Data records:
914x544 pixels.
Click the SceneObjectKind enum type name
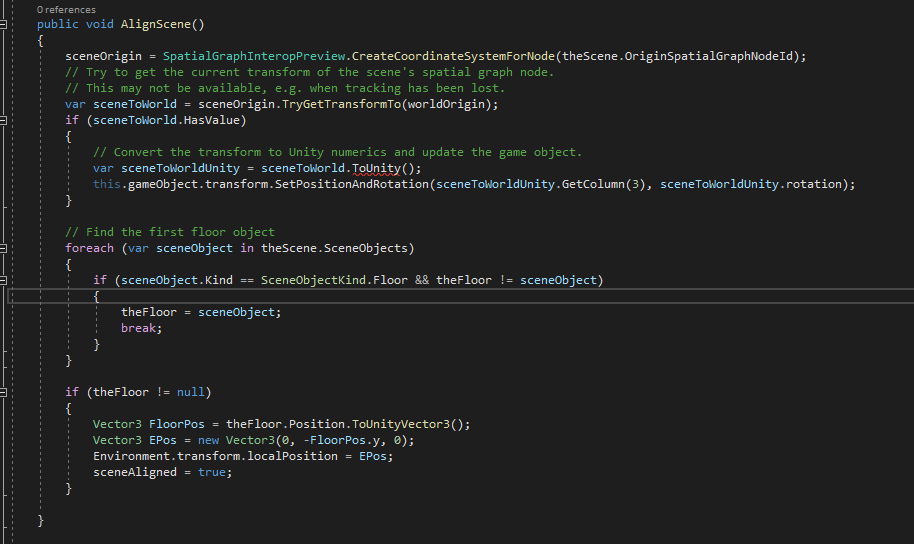coord(313,280)
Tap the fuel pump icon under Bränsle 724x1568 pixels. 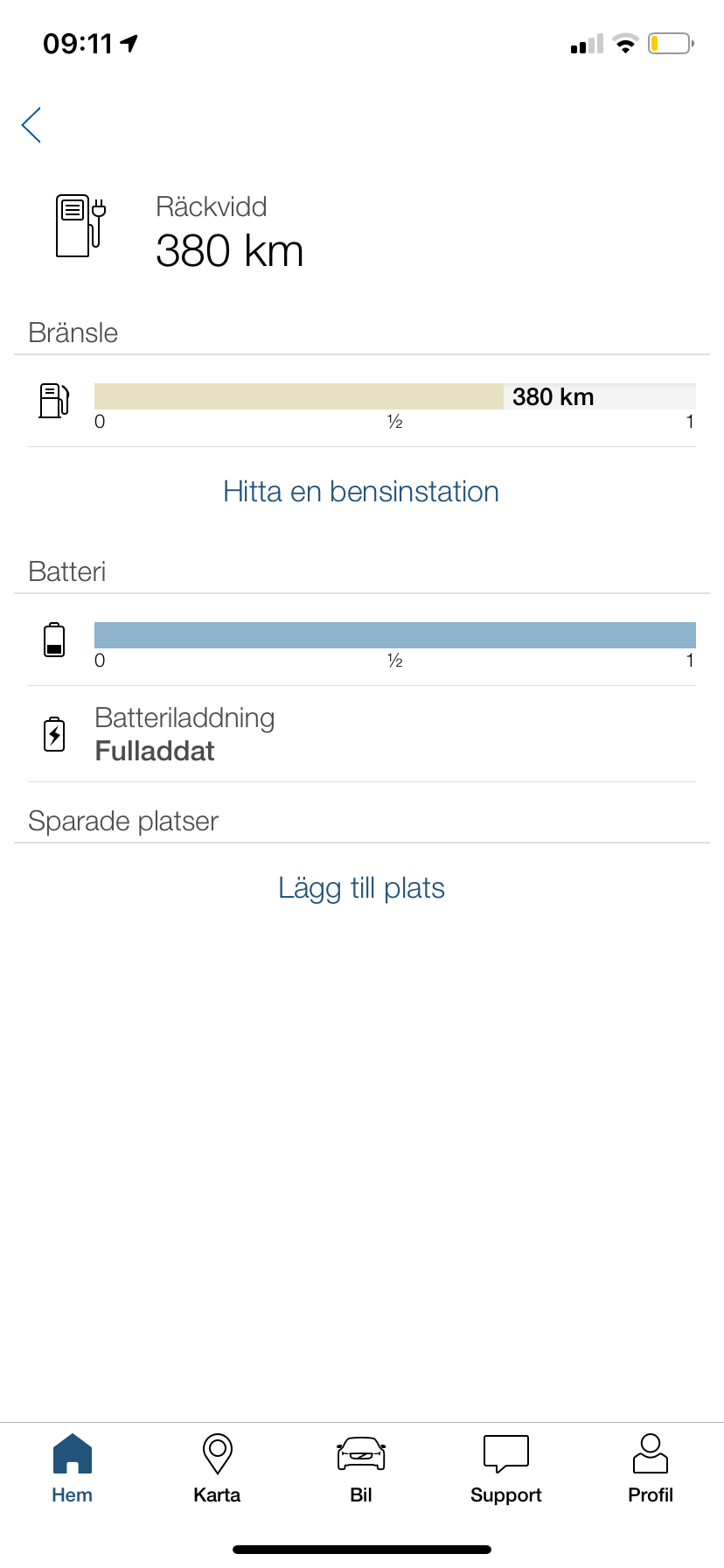coord(54,401)
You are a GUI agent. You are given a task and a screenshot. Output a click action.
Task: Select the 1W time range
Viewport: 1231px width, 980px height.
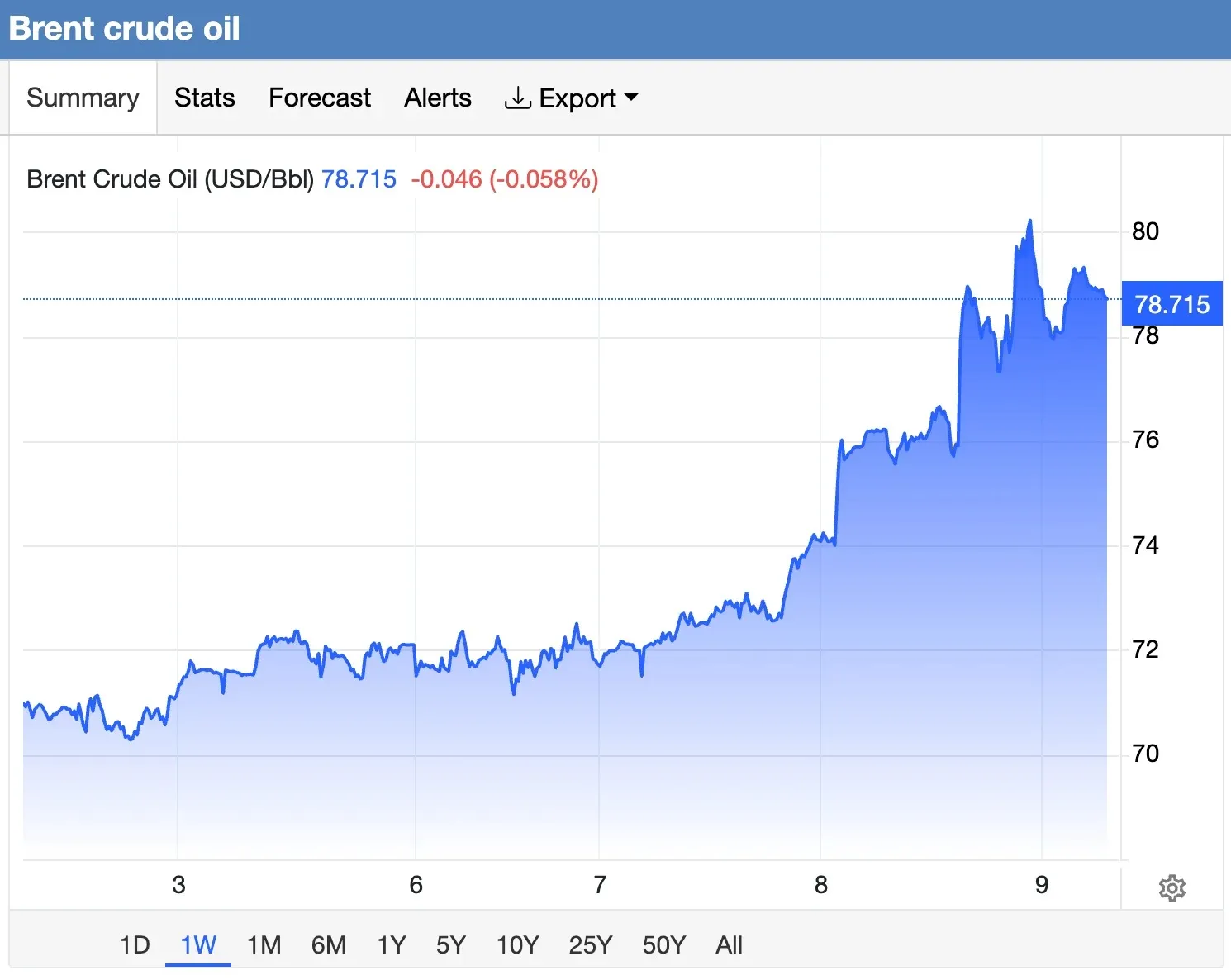click(198, 944)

What to do:
Rewrite the records starting with the line that contains "You are a GUI" and going on through the end, with "time range" replaced by "time period" and everything else left unchanged. Omit the pictures from your answer.

Written answer:
You are a GUI agent. You are given a task and a screenshot. Output a click action.
Task: Select the 1W time period
Viewport: 1231px width, 980px height.
click(198, 944)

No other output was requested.